Not Your Heart Away
“What spires, what farms are those? That is the land of lost content, I see it shining plain. The happy highways where I went and cannot come again.”
You’ve seen it from a train window, like Ben on his way back from another desultory university interview in Not Your Heart Away. Or looking out through a car windscreen, once, twice, a thousand times and you’re still not really sure what that place is called. Even the time you sat down and looked at a map or Google Earth and worked out the place it probably is, you still know nothing about it. What it’s like. Who lives there. What they care about. Who they loved. You know now that you probably never will.

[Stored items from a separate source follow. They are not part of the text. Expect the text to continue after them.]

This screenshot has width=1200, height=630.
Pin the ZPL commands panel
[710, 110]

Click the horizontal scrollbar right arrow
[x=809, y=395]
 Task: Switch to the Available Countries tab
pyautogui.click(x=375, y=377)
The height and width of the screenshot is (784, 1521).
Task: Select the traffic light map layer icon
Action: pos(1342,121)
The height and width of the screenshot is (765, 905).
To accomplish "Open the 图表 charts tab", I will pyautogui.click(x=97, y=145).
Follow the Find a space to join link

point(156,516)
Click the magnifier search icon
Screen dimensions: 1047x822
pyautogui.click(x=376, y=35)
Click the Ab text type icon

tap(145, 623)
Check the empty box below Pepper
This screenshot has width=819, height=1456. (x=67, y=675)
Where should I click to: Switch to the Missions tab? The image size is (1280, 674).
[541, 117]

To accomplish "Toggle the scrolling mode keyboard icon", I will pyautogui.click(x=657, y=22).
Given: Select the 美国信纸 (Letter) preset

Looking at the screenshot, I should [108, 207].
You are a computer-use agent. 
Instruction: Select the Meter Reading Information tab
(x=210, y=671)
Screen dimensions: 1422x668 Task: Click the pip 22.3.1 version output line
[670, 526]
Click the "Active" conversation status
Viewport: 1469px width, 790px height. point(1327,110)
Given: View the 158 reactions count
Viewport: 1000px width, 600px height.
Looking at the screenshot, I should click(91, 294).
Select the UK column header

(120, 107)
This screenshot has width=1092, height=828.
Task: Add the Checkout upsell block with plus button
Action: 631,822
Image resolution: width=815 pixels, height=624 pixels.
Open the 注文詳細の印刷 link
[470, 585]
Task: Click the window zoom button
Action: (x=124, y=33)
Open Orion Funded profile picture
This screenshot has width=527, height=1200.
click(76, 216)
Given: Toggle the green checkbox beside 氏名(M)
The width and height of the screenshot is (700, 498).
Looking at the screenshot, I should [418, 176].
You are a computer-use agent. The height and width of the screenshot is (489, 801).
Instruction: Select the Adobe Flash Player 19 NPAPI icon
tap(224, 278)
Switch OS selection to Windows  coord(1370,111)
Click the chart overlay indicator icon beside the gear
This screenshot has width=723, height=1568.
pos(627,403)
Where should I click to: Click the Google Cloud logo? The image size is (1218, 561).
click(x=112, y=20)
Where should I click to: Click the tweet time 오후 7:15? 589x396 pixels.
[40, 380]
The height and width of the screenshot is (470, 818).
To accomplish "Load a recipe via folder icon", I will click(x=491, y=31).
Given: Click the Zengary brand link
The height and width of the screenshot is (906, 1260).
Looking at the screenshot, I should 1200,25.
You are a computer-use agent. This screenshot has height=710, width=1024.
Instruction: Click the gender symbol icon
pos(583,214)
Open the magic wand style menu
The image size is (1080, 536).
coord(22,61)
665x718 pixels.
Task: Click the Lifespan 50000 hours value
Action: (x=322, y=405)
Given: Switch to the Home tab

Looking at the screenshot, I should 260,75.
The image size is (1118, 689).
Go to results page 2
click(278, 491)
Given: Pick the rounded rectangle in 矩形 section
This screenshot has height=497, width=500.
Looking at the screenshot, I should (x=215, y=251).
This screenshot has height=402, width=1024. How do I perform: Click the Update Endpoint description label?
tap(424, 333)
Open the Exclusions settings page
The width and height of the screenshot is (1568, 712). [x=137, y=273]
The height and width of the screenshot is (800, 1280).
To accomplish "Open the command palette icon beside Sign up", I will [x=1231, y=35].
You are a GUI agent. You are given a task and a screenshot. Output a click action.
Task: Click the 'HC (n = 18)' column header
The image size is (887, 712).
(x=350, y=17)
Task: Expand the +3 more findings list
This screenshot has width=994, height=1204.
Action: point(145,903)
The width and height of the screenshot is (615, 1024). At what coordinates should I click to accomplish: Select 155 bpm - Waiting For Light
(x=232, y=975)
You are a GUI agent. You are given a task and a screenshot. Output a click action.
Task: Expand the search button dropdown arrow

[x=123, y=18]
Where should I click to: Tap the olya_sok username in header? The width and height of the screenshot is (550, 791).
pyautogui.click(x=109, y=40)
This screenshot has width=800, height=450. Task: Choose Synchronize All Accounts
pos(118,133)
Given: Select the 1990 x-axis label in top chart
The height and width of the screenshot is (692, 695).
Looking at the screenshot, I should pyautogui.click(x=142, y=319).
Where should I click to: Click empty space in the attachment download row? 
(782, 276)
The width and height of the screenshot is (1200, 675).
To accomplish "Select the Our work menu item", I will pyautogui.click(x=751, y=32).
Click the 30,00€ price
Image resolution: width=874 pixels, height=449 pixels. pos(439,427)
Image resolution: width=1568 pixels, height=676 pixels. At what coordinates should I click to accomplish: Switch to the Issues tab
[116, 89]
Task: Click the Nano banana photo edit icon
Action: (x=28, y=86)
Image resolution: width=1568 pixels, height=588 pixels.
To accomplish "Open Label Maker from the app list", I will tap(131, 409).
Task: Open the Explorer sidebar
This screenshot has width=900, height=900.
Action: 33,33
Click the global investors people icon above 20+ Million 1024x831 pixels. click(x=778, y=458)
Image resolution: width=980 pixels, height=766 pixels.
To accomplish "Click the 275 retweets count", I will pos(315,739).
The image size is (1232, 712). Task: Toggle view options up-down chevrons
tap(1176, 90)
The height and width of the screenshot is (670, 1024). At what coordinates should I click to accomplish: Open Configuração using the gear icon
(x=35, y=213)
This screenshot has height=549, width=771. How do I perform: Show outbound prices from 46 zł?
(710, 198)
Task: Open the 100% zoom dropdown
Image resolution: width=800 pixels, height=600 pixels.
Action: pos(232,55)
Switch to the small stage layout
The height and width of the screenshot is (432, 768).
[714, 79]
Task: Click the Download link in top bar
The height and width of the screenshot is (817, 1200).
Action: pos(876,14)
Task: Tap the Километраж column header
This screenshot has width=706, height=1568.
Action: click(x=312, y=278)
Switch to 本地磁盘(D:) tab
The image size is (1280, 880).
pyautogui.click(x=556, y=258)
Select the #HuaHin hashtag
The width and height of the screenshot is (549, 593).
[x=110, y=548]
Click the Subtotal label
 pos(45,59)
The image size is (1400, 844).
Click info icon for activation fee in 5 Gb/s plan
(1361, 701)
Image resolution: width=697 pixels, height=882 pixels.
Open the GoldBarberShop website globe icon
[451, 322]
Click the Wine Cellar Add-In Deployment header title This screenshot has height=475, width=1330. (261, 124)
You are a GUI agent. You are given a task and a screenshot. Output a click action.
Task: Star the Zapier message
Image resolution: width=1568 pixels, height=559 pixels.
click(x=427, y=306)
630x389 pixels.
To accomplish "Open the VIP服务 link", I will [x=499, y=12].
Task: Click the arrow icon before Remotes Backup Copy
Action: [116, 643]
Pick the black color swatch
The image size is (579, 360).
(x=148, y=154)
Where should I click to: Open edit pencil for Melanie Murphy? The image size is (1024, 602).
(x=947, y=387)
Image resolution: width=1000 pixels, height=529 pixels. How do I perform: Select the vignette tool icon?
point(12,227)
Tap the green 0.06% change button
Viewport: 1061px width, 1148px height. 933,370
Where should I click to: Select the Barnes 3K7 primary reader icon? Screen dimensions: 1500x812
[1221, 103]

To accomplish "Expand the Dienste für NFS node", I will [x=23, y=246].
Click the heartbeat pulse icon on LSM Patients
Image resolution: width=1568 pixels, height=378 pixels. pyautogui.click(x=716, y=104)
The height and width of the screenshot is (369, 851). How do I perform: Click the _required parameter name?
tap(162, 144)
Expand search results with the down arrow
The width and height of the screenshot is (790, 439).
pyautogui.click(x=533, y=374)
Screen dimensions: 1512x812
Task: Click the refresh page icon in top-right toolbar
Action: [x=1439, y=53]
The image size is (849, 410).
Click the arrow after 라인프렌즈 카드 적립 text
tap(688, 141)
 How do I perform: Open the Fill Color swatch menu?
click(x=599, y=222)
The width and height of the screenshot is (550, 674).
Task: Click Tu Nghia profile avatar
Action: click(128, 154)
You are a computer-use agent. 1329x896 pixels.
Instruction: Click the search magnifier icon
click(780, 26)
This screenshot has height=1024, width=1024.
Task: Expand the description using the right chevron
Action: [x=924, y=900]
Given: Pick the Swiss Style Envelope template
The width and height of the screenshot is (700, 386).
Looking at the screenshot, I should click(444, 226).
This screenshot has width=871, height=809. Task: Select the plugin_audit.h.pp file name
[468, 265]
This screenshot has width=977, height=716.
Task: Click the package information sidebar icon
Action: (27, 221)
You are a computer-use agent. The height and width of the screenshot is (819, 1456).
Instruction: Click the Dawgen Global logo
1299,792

The spires are the churches that hardly anyone goes to because they forgot what they were for. When they were built they served not just as a place to worship but a place to meet, to talk, to tell stories, a village hall as well as a church. It was probably the one place in the village the squire’s word was only the second most important thing in your life, and the squire didn’t openly cross the parson if he had any sense. Not with all of Rome behind him. That changed, eerily like today. Something of one state was taken by a law decreed by another state. The friends of one kept quiet if they wanted an easy life and the friends of the second got rich. Nothing really changes much.
The farms did though. I’ve spent the last couple of weeks getting to know an old-fashioned farm a few miles from me. They need a business plan to change from being a hobby to a business, so I said I’d help. Because it’s been years since I was anywhere near a farm I’ve gone over and helped round up cows and do the non-milking parts of milking, to see what it is they actually do apart from worship Solihull LandRovers, like all British farmers and unlike all French farmers, who find a two-wheel drive van perfectly adequate for almost anything they ever have to do that doesn’t need a tractor. So I’ve been feeding. Cleaning. Fly-swatting. Walking. Moving straw. Hanging-up the salt lick. It isn’t what anyone would call a skilled job but it doesn’t do itself. And you can do an awful lot of harm by accident if you don’t keep thinking about what you’re doing. It gives you time to do something important though, watching the animals, seeing which one is feeding which calf. Which one that if you notice there’s something going slightly wrong in its life today needn’t cost you a fortune to sort-out next week.
It’s a tiny farming operation, just eight cows and four of them with calves. They only eat grass, no grain and because the soil is so thin down here on this edge of England and it hasn’t really rained for months the cows are being fed hay already, only just past half-way through the year, from big round bales that have to get up to the top field, the same as the salt lick does. Did you remember to bring a knife to cut the plastic off? Did you remember to put the plastic in your pocket? Because the cows are going to eat that if you don’t, and then they’re going to get the plastic stuck in one of their stomachs and that’s going to cost hundreds to fix, or a dead cow. So wake up. It’s not just about chewing straws.
The electric fences are old and sometimes there’s current in ones you were sure were off and no current in ones you needed to be on. You can’t lead a cow unless it’s got a ring through its nose. It’ll go where it wants to, so you need to think about what’s going to make it go where it wants to go. You can push it out of the way if you’ve got something to lever against like a cowshed wall and when you’re stuck between the breezeblocks and the cow you find a certain strength if you’ve any sense, before you promise yourself not to get stuck there again.
The milking machine only does one cow at a time, for the tourists who gather to see how it was done. The little ones are fascinated at the idea of a real cow just feet away from them, and they’d be more fascinated if they were left in the stall with the black and white rescue cow who came from a commercial dairy where by the way she acts the way to get cows moving where you want them was to kick them and flail them with sticks. Still, supermarket milk at 21p a litre to the farmer doesn’t get itself, does it? The old tourists remember, or say they do, but so often when the milk is warm in the churn and everyone is offered a taste the reaction isn’t ‘how delicious,’ which it is, but ‘yuk, it’s not cold.’ Tell me about the thriving food culture in the UK, the one you read about in every Sunday paper, even the tabloids. No, seriously. I’ll listen. I’ve got all day.
It feels like a land of lost content now, with the sun shining. It’ll be a different story of a March morning when the raw rain is sweeping in from the sea and the Spring won’t start. But it comes back to me again and again. One day maybe it won’t burn. One day.